Gallery, Projects and General > Project Logs
a nine cylinder radial engine, plans by "ageless engines"
sbwhart:
I'm Quietly watching this Jack
I've always bin fascinated by radial engines.
I really like that that power saw thats one bit of kit I badly need.
Stew
madjackghengis:
Hi Stew, I inherited that when the man who made it passed on, and I named it after him, he must have used it thirty or forty years before I got it fifteen or so ago. I just ran across a set of plans for a power hacksaw using a pair of connecting rods from an auto engine, to give the vertical movement necessary, and at the same time keep the bar carrying the saw frame aligned, I think its in the tools section of the forum. "Joe" is a bit loose, and needs to be set right, and watched for the first couple strokes, and some cutting oil added on occasion, but he cuts very efficiently, and rather straight, the cut shown is splitting a one inch piece of pre-heat treated 4140 in half, and the finished results gave me two useable pieces, one for the cams of the radial, the other for when I screw up the cams for the radial. I've got one of the never ending four by six chinese band saws, and while it's done yeoman's service, being almost twenty five and still cutting, it's giving out signs it may be near the end of its life. I had to spend about four or five hours fixing the bearings in place in their bores, and getting the shafts fixed, when it was brand new, as they used no snap rings, or set screws and didn't leave any room for the same, but 680 locktite has held it unmoving ever since, and all that I've done for it otherwise, is weld the blade guide plates back on their arms, and make them actually straight instead of slightly angled as they were with only one tack, as original. I sawed an anvil out of a piece of regulation railroad track once, about eighteen hours of hacksawing, a pack of a dozen cheap blades, done in by the first hour, and one Sandvik blade finishing the job and still sharp at the end of it, but I wouldn't want to ever do that again. The big deal with a power hacksaw is getting the direction of rotation of the final gear or sprocket right, and getting the link placed right, so it tends to lift the blade on the return stroke, and pull down on it during the cutting stroke.
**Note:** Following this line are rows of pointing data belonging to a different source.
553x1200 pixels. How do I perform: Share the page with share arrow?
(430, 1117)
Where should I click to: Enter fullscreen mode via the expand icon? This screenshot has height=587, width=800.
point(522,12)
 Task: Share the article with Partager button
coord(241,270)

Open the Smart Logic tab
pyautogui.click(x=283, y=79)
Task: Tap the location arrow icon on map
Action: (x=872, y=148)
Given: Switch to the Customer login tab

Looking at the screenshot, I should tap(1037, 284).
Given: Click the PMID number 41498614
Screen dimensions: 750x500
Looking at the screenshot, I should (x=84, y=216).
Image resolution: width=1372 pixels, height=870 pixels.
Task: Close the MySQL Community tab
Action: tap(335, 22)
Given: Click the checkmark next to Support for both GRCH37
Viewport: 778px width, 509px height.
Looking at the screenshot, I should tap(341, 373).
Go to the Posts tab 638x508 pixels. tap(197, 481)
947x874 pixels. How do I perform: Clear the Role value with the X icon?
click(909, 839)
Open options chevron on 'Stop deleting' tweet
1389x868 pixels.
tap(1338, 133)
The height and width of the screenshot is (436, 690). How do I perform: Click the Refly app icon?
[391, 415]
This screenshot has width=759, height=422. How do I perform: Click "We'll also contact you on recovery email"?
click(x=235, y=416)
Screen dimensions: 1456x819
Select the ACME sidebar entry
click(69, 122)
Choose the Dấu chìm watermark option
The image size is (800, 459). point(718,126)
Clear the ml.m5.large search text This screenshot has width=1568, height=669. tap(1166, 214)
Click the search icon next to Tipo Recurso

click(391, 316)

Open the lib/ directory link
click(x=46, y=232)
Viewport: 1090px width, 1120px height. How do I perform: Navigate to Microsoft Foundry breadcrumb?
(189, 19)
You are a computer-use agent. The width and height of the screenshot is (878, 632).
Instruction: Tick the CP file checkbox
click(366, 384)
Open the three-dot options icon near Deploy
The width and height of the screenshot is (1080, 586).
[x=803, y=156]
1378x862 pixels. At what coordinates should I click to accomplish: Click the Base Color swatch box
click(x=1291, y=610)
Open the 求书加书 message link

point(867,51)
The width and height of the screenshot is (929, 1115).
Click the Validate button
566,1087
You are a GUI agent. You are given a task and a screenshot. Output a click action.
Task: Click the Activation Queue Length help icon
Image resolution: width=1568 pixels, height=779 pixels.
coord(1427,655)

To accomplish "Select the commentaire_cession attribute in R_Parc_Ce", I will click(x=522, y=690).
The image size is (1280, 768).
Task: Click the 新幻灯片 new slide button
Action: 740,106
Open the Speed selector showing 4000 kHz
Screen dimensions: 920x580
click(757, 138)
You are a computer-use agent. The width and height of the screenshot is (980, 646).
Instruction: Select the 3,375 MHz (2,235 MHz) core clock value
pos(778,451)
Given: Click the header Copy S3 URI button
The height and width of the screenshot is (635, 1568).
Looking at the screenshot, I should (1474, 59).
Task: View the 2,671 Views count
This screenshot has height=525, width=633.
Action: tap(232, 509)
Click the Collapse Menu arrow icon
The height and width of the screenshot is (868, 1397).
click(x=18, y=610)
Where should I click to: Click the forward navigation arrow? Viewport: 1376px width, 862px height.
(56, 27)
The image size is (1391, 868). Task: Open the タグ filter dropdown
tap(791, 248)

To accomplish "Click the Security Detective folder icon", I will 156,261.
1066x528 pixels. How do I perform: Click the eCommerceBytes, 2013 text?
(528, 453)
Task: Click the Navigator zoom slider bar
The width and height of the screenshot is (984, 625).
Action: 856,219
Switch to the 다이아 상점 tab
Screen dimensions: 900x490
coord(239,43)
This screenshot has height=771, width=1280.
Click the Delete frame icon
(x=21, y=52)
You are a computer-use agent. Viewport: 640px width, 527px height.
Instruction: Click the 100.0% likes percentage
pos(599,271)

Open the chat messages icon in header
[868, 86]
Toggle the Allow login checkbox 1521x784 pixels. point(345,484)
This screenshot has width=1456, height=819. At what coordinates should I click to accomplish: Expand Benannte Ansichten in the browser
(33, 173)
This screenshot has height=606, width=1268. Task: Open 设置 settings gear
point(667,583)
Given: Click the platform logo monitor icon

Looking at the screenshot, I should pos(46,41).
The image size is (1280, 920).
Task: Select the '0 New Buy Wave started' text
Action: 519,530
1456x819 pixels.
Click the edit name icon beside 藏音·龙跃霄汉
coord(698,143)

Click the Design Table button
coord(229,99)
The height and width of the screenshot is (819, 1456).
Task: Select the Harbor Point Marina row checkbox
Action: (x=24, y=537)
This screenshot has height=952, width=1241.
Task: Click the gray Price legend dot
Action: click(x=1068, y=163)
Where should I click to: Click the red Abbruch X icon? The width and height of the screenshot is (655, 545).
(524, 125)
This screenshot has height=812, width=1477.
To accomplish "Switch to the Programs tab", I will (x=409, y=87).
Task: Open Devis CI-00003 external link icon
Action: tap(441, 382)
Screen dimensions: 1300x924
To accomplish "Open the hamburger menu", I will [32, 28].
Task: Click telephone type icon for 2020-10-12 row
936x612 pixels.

My hacksaw took forever to cut until I figured out it was running backwards, and lifting on the cut stroke. Cheers :nrocks: mad jack
AdeV:
Jack -
Although I've looked in on this thread occasionally, I must have accidentally missed big chunks of it. I just spent the morning re-reading the whole thing from start to finish - and I have to say just one word:
Wow! Amazing work, just fabulous....
OK, 5 words....
I love the way you can see the parts in the raw stock. I've looked at your oil pump over & over again & I just can't figure out how it works.... but I know it will, and that it'll be absolutely bob-on when it does.
:nrocks:
Artie:
So, no updates?
Brass_Machine:
Nice job! Love the frame work. You shoudl start a seperate thread for the custom bike work...
Gotta wipe the drool off the my laptop.